==== Listed records ====

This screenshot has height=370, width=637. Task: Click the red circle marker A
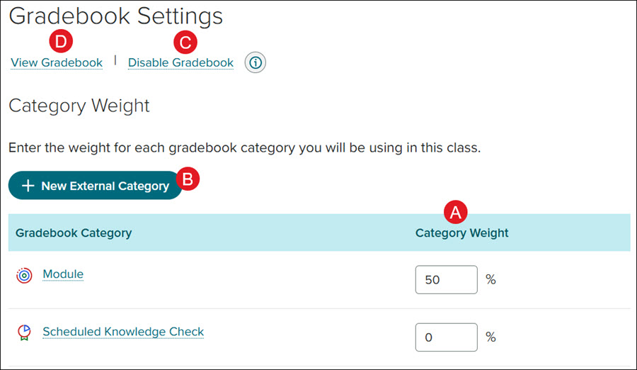tap(455, 212)
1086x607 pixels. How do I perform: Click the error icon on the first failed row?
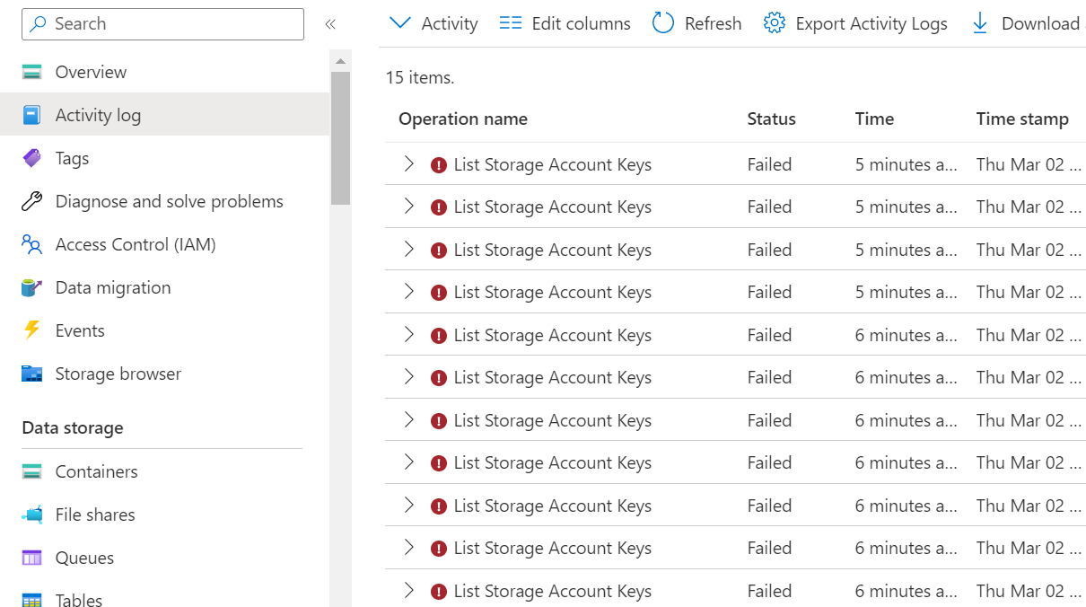pyautogui.click(x=439, y=164)
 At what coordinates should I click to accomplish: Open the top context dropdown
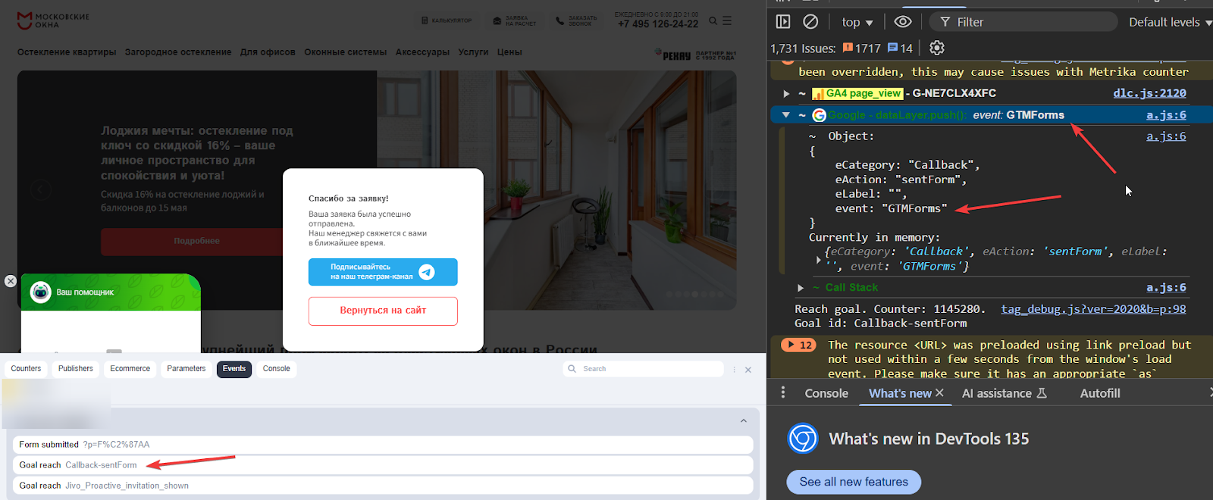point(857,23)
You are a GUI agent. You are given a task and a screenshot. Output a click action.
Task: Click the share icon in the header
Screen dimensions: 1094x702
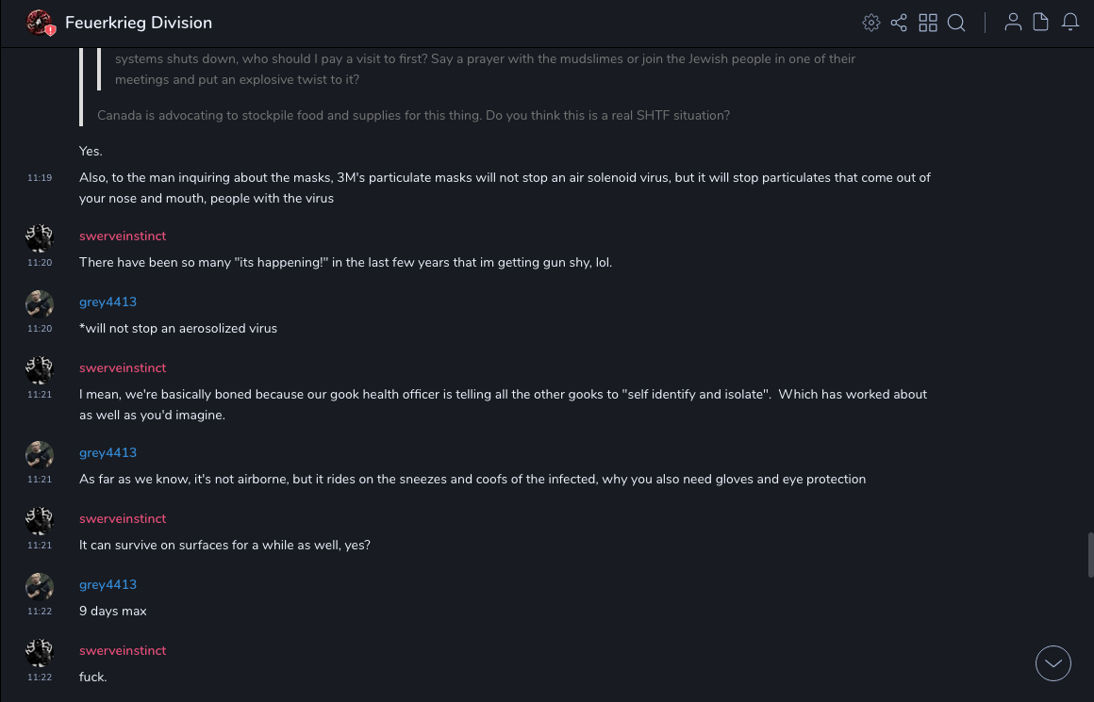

====

Each line above is to be transcribed exactly, though its pictures are not.

This screenshot has height=370, width=637. Task: Click the red circle marker A
tap(455, 212)
1086x607 pixels. How do I perform: Click the error icon on the first failed row?
pyautogui.click(x=439, y=164)
 At what coordinates should I click to accomplish: Open the top context dropdown
point(857,23)
You are a GUI agent. You are given a task and a screenshot. Output a click action.
Task: Click the share icon in the header
Screen dimensions: 1094x702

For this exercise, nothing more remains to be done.